Porphyrin nanofiber/single-walled carbon nanotube nanocomposite-based sensors for monitoring hydrogen peroxide vapor

Abstract

Detection of hydrogen peroxide (H2O2) is particularly important in the field of clinical diagnosis for exhaled breath analysis, because H2O2 is closely related to diseases such as cancer, traumatic brain injury, chronic obstructive pulmonary disease, and asthma. Considering this, development of sensors for sensitive and selective real-time monitoring of H2O2 vapor (HPV) is required. In this study, we report the design and fabrication of a high-performance HPV sensor based on nanocomposites of nanofibers of a porphyrin derivative (oxo-[5,10,15,20-tetra(4-pyridyl)porphyrinato] titanium(IV) (TiOTPyP)) and single-walled carbon nanotubes (SWCNTs) at room temperature. Two types of HPV sensor transducers were fabricated using pristine SWCNTs only and TiOTPyP nanofiber/SWCNT nanocomposite and the sensor responses were compared. The significant differences in reproducibility and selectivity of the two sensors reflected the significant impact of the added TiOTPyP nanofibers on the device performance.
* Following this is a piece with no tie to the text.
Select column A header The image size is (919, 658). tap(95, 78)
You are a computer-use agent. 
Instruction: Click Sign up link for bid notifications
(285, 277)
The response of the TiOTPyP nanofiber/SWCNT nanocomposite-based sensor to 1 ppm of HPV is 9 times higher than that of the pristine SWCNT-based sensor. In addition, this sensor shows fast response/recovery times in the detection of HPV in the concentration range of 0.1-10 ppm, while showing a weak response to NH3 gas and negligible response to CO, toluene, acetone, hexane, NO, and NO2 gases.